Autoregressive time-series models
A seasonal auto-regressive integrated moving average time-series
(SARIMA) model was fitted to the times series of IgG seroprevalence (all
age groups) for Gorakhpur district for 2013—2022. These data were
selected due to geographic proximity to the Gorakhpur Station at which
the climate data were recorded, and the largest proportion of samples
were from this division.
Stationarity of the time series of monthly IgG seroprevalence for
Gorakhpur division was assessed visually using autocorrelation function
(ACF) plots and statistical tests including the Ljung-Box test for
independence (null hypothesis = time independence in a given period of
lags), augmented Dickey-Fuller (ADF) t-statistic test for unit root
(null hypothesis = unit root present.), and the
Kwiatkowski-Phillips-Schmidt-Shin (KPSS) for level and trend
stationarity (null hypotheses = time-series is stationary). Following
assessment of stationarity, ACF and partial autocorrelation function
(PACF) plots were used to guide the manual selection of autoregressive
time-series models for IgG seroprevalence, as well as automated model
fitting using the ‘auto.arima’ function in the ‘forecast’ package
(Hyndman & Khandakar, 2008).

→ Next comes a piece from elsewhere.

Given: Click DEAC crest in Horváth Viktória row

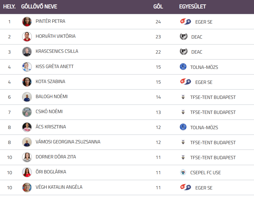Looking at the screenshot, I should pos(184,37).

Fit was assessed visually using plots of
residuals, and statistically by minimising Akaike’s information
criterion, AIC.
Cross-correlation functions were then used to assess if a statistical
relationship existed between the time-series of IgG seroprevalence and
monthly climate variables of total rainfall, mean relative humidity and
mean minimum temperature. If correlation was detected, lagged climate
variables were included in the model and fit was assessed visually using
plots of residuals and statistically by minimising AIC.